Higgins recounted an incident in which a surgeon at Brooke was on the receiving end of hateful racial slurs made by a hostile patient. Understandably shaken and upset, the surgeon suffered a “lingering trauma” from the event, as “it reminded her of how hard she had to work because of people like that patient, and of the systemic racism that she deals with all of the time,” she explained. That physician took advantage of the Peer Support Program, co-chaired by Higgins and created to address the effects of adverse events on individual staff members and help them work through issues.

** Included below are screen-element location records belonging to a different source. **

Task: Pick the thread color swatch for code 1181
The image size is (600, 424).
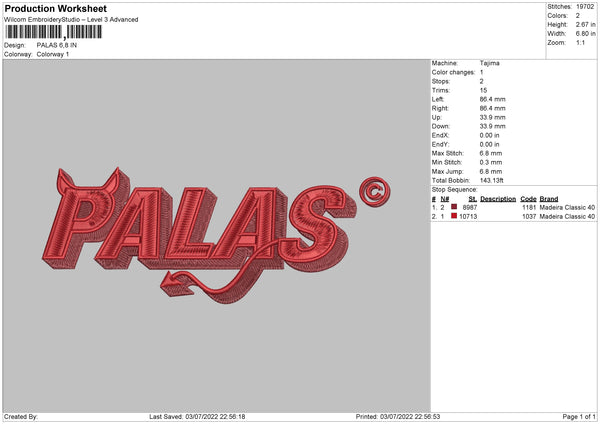Action: point(455,207)
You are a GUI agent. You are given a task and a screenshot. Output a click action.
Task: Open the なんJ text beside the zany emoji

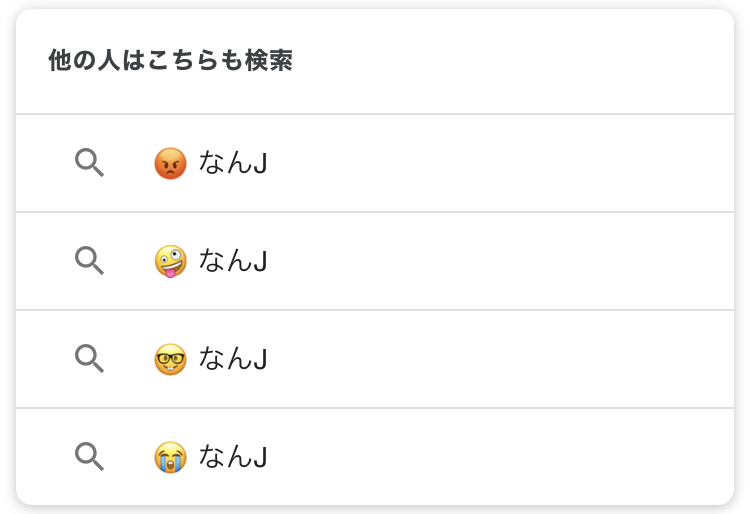(x=233, y=261)
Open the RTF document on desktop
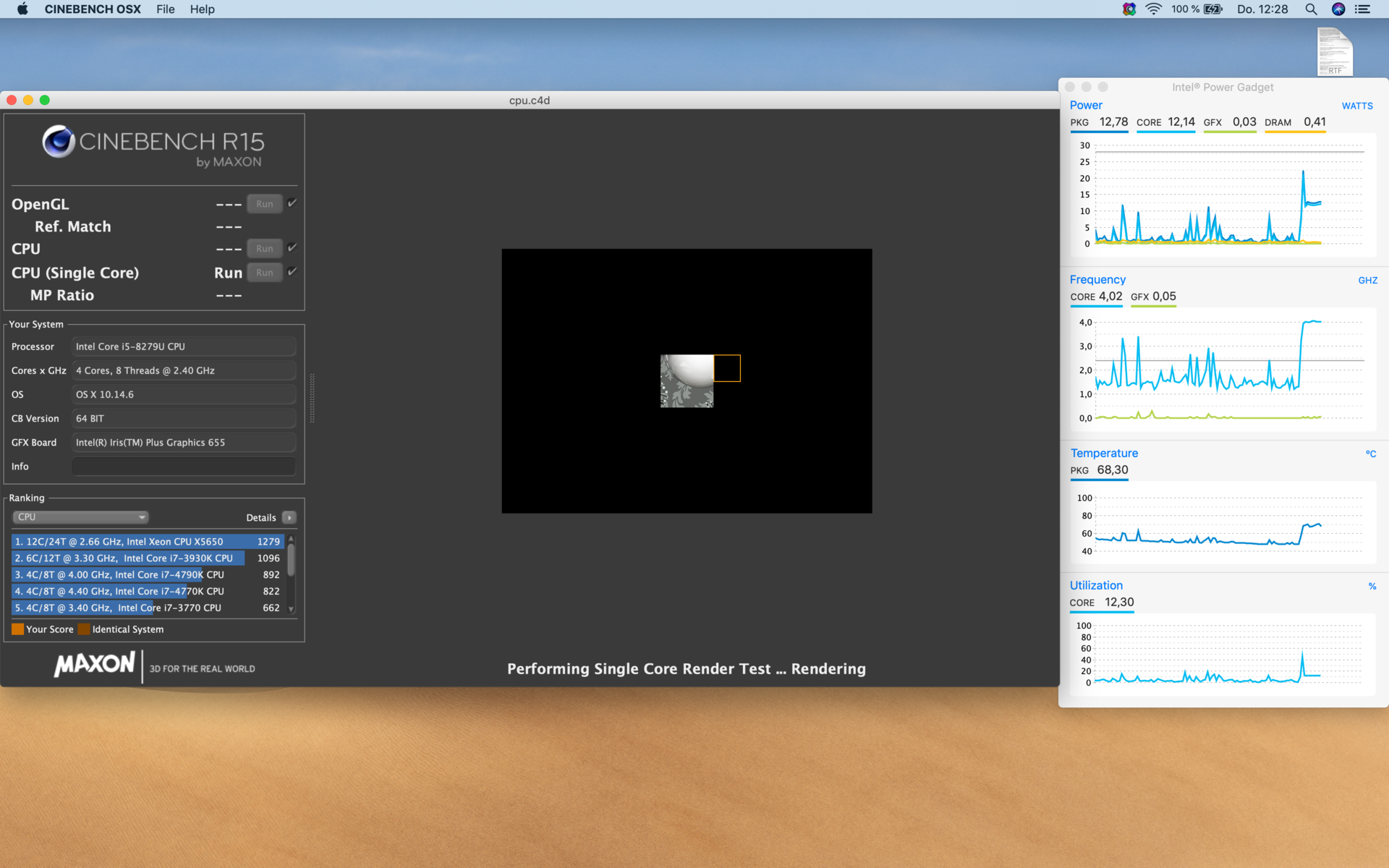Image resolution: width=1389 pixels, height=868 pixels. pos(1335,51)
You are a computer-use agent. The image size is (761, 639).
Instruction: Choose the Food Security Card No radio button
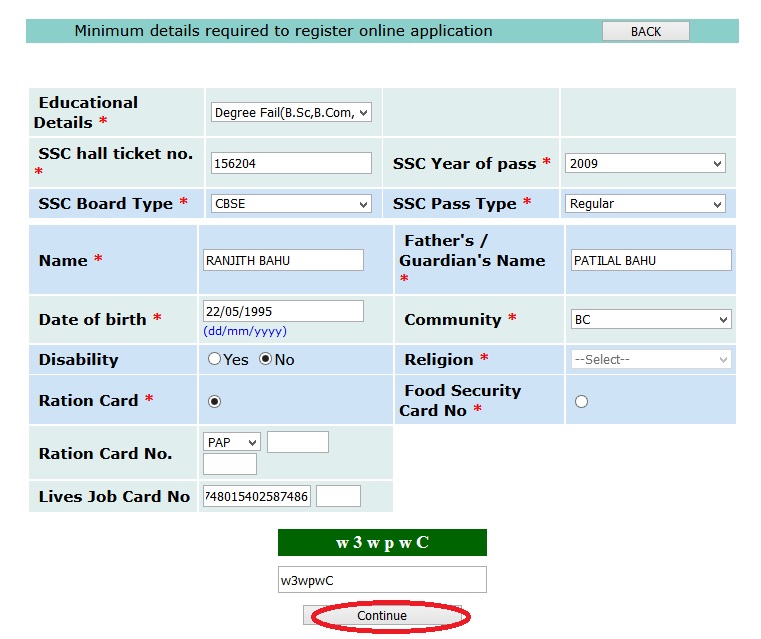pyautogui.click(x=582, y=401)
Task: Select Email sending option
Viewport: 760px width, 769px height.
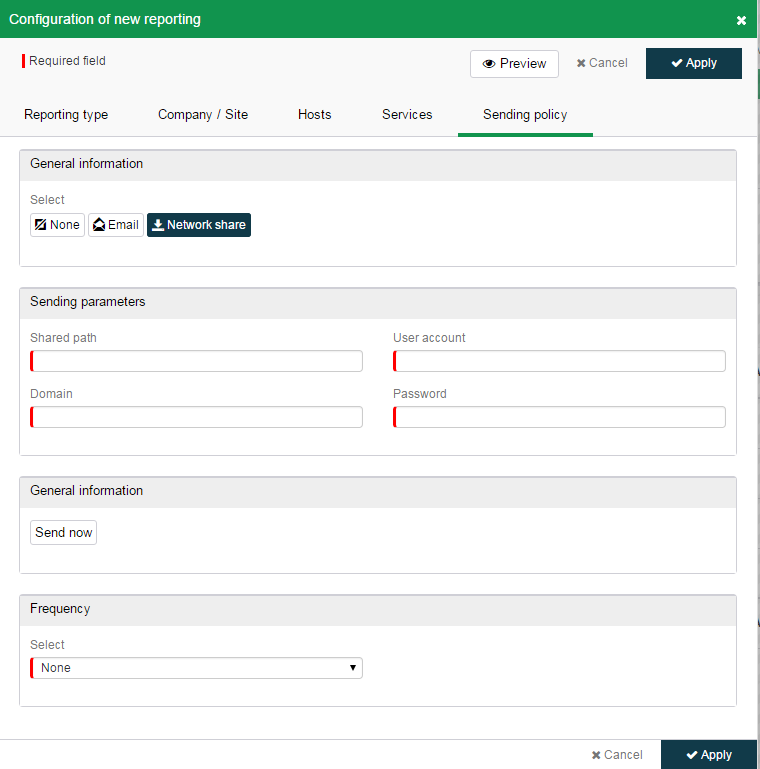Action: click(116, 225)
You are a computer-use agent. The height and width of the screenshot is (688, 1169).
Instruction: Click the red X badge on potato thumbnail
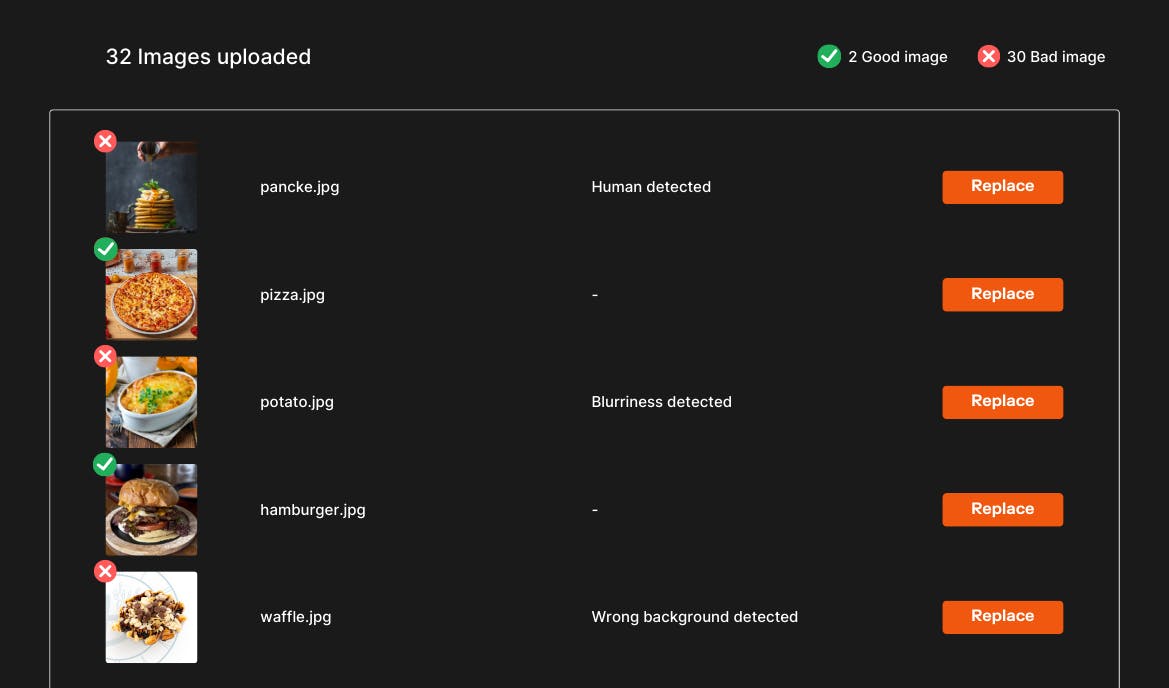(x=105, y=357)
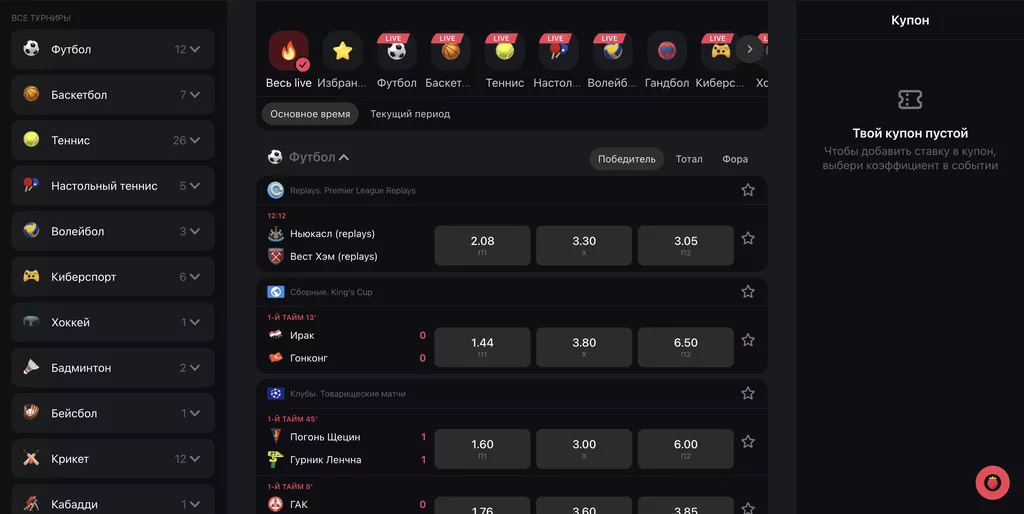Bet on Ирак win at 1.44

(x=482, y=347)
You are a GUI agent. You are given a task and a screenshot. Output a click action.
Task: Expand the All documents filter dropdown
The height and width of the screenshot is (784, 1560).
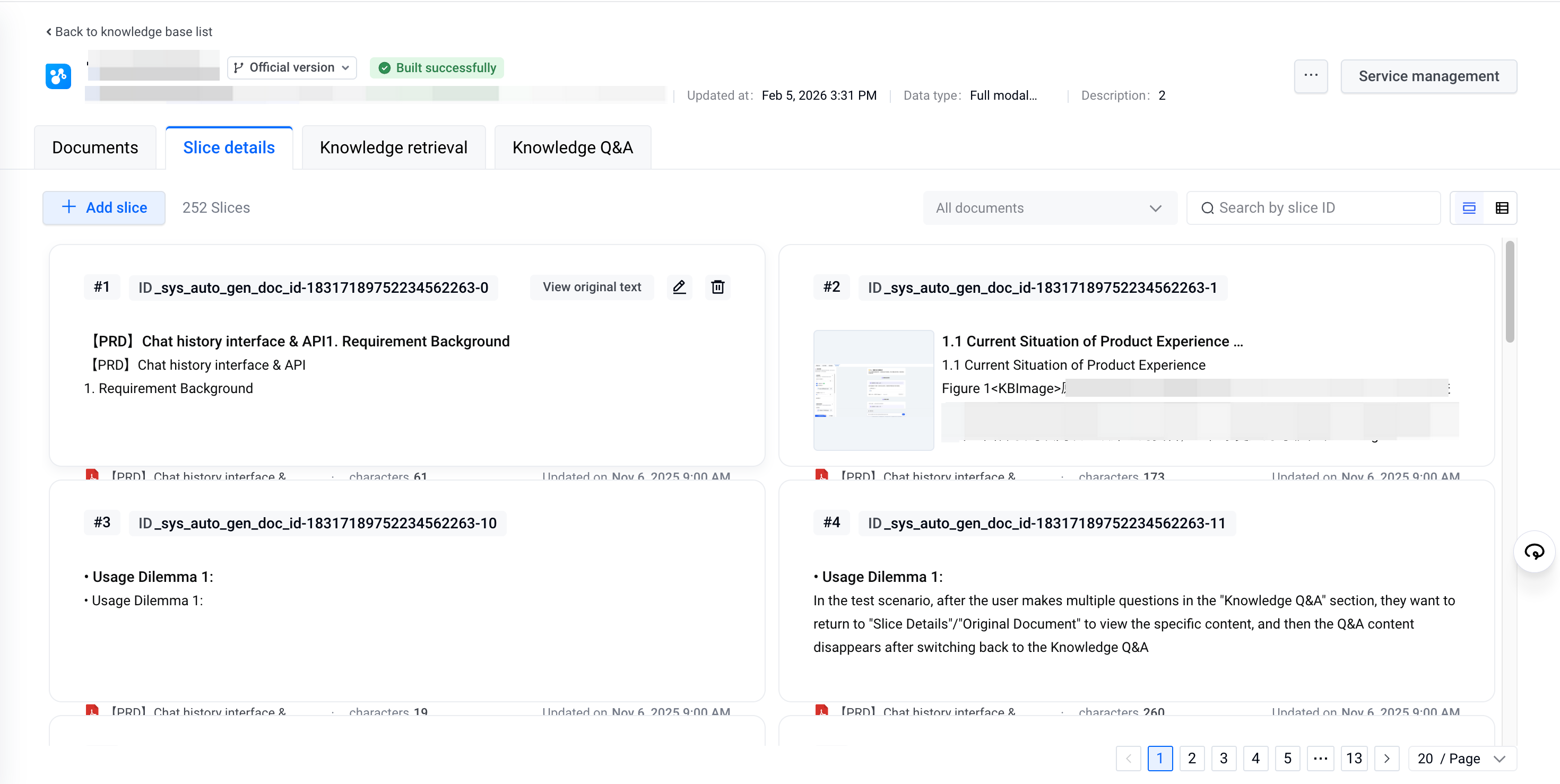click(x=1050, y=208)
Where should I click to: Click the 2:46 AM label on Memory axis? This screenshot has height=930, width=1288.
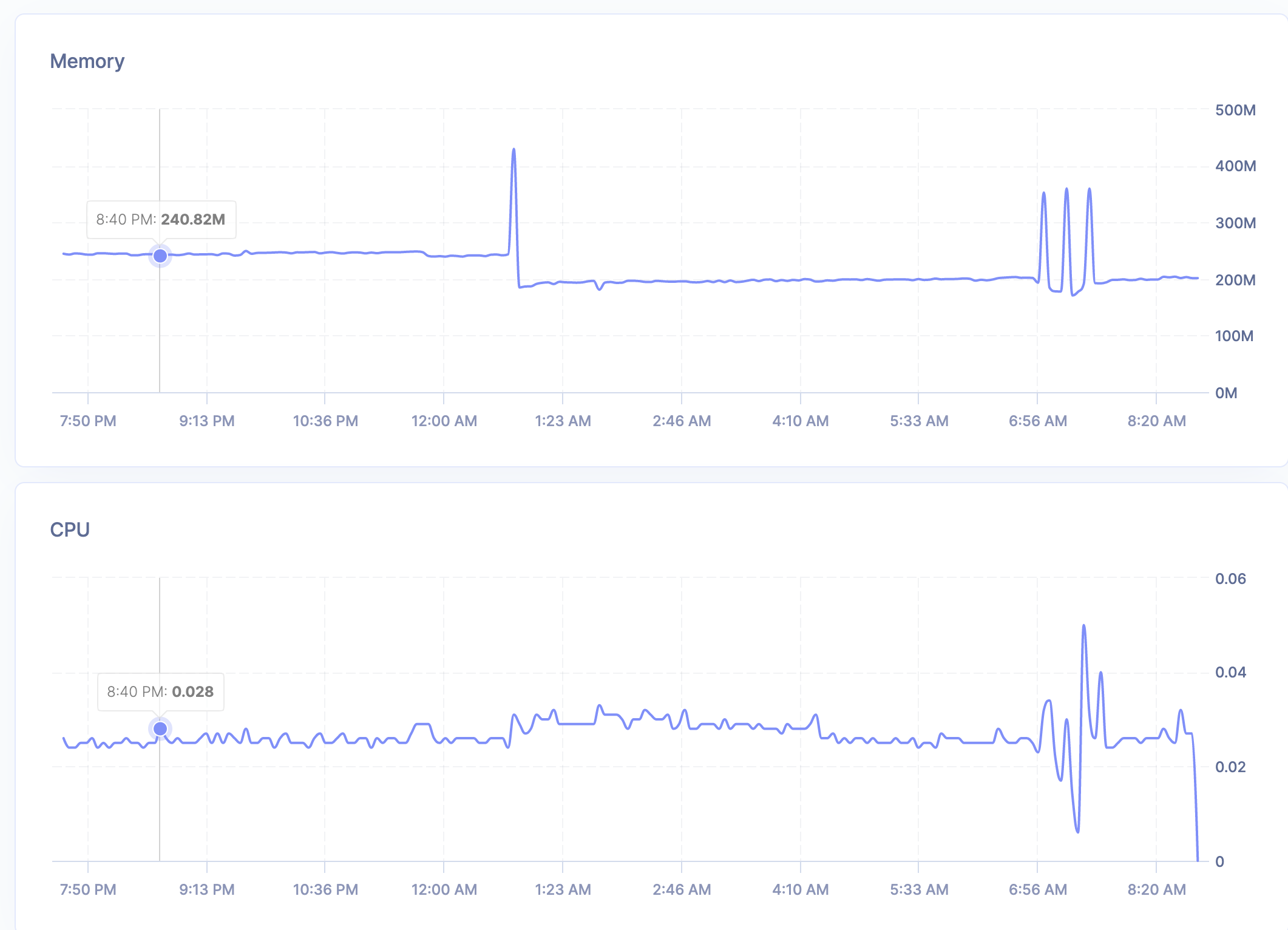point(682,421)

“Physicians are healers first, not police officers,” said Dr. Holt. “We are, by nature and training, compassionate and supportive professionals. Our first obligation is to understand the patient, why this attitude and behavior are taking place, and what can be done to alleviate any risk to the patient and others. Gathering the facts of the situation before seeing the patient is fair, as well as entering the room with a calm demeanor. If the patient is repentant and apologetic, it would be helpful to explain to them how their behavior was threatening and unacceptable, not conducive to a healthy medical environment, and that such conduct will not be tolerated in the future. Boundaries must be set, and it’s the physician’s duty to do so.”